*** Opening INPUT ***
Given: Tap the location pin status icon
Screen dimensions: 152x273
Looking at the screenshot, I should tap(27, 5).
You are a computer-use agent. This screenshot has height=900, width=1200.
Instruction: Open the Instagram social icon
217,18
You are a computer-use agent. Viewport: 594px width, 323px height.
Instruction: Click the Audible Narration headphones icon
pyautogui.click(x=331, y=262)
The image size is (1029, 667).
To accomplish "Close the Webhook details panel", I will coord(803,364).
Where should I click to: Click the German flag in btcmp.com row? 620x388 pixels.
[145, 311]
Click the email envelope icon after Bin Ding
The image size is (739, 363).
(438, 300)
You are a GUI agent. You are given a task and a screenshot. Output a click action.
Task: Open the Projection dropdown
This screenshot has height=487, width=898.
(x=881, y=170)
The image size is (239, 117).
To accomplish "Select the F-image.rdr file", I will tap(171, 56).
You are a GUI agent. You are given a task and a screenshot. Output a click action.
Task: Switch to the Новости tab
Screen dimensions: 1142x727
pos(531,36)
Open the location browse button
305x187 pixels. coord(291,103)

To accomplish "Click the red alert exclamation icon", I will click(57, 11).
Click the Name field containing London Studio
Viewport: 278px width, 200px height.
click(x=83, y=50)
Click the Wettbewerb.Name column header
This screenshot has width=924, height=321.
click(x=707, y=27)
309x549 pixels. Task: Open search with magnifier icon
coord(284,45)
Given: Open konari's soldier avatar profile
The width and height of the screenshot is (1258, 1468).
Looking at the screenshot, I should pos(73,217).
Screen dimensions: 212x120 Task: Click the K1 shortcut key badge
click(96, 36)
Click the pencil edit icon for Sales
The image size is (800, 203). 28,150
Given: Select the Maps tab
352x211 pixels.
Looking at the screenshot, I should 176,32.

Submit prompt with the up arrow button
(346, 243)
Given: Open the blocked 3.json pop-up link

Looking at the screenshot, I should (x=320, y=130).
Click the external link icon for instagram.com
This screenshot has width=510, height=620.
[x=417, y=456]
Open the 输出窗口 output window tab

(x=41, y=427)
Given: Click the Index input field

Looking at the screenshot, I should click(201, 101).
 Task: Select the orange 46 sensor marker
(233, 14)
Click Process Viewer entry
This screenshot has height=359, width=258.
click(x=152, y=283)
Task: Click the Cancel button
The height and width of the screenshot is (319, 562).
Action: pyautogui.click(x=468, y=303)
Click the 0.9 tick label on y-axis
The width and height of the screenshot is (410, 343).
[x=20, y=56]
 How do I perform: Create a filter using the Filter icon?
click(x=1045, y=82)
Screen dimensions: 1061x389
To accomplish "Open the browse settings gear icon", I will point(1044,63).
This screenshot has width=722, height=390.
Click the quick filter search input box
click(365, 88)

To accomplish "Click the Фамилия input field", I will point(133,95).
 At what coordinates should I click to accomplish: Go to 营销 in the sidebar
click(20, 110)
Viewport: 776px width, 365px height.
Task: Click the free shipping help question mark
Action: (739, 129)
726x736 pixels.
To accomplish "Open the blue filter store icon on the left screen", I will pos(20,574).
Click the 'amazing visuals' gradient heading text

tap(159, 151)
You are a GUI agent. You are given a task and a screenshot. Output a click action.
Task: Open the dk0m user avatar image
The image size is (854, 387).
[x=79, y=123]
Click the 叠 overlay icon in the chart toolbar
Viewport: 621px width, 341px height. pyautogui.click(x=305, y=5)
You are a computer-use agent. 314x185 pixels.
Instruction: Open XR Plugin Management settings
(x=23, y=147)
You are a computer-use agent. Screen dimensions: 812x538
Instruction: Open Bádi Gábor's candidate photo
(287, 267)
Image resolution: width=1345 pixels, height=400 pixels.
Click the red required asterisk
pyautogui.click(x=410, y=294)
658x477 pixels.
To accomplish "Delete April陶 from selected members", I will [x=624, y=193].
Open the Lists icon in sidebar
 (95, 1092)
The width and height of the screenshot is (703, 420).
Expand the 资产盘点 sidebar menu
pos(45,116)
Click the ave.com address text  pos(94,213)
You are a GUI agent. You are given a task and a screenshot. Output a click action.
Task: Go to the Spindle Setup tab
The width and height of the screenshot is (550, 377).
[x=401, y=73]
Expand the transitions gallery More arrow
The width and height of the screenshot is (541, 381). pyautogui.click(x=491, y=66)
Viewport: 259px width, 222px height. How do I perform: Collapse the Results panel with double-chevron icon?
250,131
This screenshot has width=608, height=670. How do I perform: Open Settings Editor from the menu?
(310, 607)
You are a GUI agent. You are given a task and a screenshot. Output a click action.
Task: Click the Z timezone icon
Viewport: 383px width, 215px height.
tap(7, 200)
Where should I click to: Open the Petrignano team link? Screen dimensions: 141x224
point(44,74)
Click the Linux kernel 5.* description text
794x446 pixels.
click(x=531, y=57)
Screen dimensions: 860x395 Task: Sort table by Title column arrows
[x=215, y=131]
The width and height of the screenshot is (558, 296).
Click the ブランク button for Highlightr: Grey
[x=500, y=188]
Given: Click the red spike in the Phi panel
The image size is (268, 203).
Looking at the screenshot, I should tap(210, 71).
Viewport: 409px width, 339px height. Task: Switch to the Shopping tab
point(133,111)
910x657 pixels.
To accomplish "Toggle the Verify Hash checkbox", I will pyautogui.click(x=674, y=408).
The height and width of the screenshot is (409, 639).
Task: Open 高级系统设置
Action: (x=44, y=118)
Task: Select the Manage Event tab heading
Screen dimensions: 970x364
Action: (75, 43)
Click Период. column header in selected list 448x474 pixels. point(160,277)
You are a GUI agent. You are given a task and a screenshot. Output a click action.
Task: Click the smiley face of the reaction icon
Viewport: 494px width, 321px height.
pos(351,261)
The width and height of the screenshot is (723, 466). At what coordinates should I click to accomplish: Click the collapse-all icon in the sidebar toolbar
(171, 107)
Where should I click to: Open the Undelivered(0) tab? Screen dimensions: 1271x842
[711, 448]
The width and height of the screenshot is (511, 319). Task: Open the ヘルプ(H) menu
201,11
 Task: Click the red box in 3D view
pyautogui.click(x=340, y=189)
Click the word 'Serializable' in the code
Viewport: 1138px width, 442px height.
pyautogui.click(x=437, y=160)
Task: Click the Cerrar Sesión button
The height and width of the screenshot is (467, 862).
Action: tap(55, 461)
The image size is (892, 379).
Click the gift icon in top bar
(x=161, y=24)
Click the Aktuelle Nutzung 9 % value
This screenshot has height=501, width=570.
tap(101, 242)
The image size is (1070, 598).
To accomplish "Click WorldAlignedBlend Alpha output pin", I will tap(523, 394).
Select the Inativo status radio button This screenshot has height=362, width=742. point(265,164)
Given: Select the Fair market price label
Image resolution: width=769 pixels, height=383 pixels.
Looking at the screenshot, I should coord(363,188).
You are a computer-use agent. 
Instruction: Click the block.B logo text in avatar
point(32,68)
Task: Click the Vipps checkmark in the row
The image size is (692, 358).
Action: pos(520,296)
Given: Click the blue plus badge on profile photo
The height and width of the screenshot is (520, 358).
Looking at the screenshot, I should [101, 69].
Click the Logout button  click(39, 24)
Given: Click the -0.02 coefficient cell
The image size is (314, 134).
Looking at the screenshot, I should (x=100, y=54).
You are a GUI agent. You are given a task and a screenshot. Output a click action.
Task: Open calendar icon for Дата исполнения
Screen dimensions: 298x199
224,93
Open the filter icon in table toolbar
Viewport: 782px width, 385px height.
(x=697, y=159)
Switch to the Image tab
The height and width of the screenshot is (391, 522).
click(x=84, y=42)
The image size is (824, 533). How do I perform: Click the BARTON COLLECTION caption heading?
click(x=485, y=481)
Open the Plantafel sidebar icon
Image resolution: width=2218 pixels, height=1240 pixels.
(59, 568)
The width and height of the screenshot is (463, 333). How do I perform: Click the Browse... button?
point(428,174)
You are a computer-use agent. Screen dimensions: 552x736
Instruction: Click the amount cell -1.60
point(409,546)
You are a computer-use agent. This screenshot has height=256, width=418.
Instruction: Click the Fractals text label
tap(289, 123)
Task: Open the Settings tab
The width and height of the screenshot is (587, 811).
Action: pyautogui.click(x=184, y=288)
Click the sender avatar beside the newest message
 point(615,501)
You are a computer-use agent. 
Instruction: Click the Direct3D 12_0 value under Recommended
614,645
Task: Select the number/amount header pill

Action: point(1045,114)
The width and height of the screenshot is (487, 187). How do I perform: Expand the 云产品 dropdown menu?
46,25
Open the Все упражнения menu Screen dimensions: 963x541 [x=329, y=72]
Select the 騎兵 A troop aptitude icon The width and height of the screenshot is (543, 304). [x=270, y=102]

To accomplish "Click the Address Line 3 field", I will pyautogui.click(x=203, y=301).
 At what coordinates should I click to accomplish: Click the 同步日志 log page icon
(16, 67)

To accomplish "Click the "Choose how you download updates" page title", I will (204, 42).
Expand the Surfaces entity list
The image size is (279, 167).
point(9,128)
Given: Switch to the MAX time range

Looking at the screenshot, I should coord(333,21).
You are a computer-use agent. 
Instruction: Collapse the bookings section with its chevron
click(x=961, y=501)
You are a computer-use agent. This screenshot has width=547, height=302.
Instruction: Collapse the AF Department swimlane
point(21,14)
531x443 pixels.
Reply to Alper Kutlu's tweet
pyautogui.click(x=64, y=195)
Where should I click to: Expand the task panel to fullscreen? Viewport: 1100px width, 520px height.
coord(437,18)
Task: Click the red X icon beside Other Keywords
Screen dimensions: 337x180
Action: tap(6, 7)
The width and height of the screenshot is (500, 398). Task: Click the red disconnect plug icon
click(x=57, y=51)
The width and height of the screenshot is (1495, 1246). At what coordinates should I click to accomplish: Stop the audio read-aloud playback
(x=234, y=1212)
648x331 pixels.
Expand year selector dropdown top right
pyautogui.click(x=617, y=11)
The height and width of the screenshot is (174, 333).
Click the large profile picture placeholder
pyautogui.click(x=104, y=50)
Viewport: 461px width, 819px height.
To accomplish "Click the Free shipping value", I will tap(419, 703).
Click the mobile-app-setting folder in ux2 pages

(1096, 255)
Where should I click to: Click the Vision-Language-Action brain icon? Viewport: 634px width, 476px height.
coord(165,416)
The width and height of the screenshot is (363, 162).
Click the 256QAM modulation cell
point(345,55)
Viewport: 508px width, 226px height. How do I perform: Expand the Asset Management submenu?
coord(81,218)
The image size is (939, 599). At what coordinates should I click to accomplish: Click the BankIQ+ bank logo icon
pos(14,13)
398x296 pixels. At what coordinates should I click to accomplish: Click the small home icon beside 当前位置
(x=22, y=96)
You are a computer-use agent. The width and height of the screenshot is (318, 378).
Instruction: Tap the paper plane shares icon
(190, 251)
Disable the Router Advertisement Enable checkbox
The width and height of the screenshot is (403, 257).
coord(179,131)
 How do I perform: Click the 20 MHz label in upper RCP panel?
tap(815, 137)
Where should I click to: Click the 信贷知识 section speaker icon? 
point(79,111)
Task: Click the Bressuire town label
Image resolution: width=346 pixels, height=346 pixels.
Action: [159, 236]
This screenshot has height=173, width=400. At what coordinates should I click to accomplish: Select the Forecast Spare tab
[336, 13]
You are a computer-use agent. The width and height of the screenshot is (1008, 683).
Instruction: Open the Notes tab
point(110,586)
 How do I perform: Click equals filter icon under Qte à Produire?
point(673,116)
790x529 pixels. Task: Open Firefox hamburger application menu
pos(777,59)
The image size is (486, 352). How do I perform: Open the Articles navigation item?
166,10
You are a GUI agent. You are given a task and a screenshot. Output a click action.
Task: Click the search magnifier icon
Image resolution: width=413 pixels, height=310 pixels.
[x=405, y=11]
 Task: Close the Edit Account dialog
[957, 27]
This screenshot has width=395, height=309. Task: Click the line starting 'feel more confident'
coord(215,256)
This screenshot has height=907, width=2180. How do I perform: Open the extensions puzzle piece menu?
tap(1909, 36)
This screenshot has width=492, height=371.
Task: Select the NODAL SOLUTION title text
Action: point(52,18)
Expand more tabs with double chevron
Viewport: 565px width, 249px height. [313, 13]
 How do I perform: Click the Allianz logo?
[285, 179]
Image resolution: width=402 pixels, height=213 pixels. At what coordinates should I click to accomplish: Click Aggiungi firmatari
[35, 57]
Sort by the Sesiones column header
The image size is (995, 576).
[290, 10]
*** Closing INPUT ***
* _EXERCISE REQUIREMENTS_:
The answer must consist of every line from the records above that holds "status".

* _THE ANSWER_:
Given: Tap the location pin status icon
Select the Inativo status radio button This screenshot has height=362, width=742. point(265,164)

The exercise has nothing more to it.